| What you are asked to do |
Give all of the records again. Match them exactly.
Start of Block
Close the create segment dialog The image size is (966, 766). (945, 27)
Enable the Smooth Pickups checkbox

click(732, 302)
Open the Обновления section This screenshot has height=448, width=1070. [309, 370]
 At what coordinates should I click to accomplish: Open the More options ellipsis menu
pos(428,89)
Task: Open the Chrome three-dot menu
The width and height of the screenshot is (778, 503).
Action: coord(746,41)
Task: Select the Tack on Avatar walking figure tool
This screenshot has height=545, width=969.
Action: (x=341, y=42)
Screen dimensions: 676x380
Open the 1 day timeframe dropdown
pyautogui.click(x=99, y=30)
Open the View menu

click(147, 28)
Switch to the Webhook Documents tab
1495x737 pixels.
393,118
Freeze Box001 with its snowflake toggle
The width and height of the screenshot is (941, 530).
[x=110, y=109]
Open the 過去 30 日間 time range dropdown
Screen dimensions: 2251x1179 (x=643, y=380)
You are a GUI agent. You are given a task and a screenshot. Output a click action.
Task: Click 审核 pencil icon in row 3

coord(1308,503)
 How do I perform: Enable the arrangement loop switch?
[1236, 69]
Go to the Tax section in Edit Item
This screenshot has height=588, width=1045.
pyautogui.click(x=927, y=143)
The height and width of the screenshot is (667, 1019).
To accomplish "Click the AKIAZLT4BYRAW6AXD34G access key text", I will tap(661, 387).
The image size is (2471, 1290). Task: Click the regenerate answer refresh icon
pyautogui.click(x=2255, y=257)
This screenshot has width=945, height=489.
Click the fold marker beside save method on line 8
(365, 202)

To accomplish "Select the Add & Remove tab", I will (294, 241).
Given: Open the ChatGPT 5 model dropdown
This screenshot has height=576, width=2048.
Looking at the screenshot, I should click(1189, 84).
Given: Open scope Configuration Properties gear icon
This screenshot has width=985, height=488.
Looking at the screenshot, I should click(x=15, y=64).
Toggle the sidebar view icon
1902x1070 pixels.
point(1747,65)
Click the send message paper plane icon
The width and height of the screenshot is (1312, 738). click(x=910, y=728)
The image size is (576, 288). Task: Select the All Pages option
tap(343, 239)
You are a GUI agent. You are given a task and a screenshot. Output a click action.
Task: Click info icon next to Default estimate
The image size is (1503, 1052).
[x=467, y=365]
End of Block
| Output for this task |
Close the create segment dialog The image size is (966, 766). (945, 27)
Enable the Smooth Pickups checkbox

click(732, 302)
Open the Обновления section This screenshot has height=448, width=1070. [309, 370]
 At what coordinates should I click to accomplish: Open the More options ellipsis menu
pos(428,89)
Task: Open the Chrome three-dot menu
The width and height of the screenshot is (778, 503).
Action: coord(746,41)
Task: Select the Tack on Avatar walking figure tool
This screenshot has height=545, width=969.
Action: (x=341, y=42)
Screen dimensions: 676x380
Open the 1 day timeframe dropdown
pyautogui.click(x=99, y=30)
Open the View menu

click(147, 28)
Switch to the Webhook Documents tab
1495x737 pixels.
393,118
Freeze Box001 with its snowflake toggle
The width and height of the screenshot is (941, 530).
[x=110, y=109]
Open the 過去 30 日間 time range dropdown
Screen dimensions: 2251x1179 (x=643, y=380)
You are a GUI agent. You are given a task and a screenshot. Output a click action.
Task: Click 审核 pencil icon in row 3

coord(1308,503)
 How do I perform: Enable the arrangement loop switch?
[1236, 69]
Go to the Tax section in Edit Item
This screenshot has height=588, width=1045.
pyautogui.click(x=927, y=143)
The height and width of the screenshot is (667, 1019).
To accomplish "Click the AKIAZLT4BYRAW6AXD34G access key text", I will tap(661, 387).
The image size is (2471, 1290). Task: Click the regenerate answer refresh icon
pyautogui.click(x=2255, y=257)
This screenshot has width=945, height=489.
Click the fold marker beside save method on line 8
(365, 202)

To accomplish "Select the Add & Remove tab", I will (294, 241).
Given: Open the ChatGPT 5 model dropdown
This screenshot has height=576, width=2048.
Looking at the screenshot, I should click(1189, 84).
Given: Open scope Configuration Properties gear icon
This screenshot has width=985, height=488.
Looking at the screenshot, I should click(x=15, y=64).
Toggle the sidebar view icon
1902x1070 pixels.
point(1747,65)
Click the send message paper plane icon
The width and height of the screenshot is (1312, 738). click(x=910, y=728)
The image size is (576, 288). Task: Select the All Pages option
tap(343, 239)
You are a GUI agent. You are given a task and a screenshot. Output a click action.
Task: Click info icon next to Default estimate
The image size is (1503, 1052).
[x=467, y=365]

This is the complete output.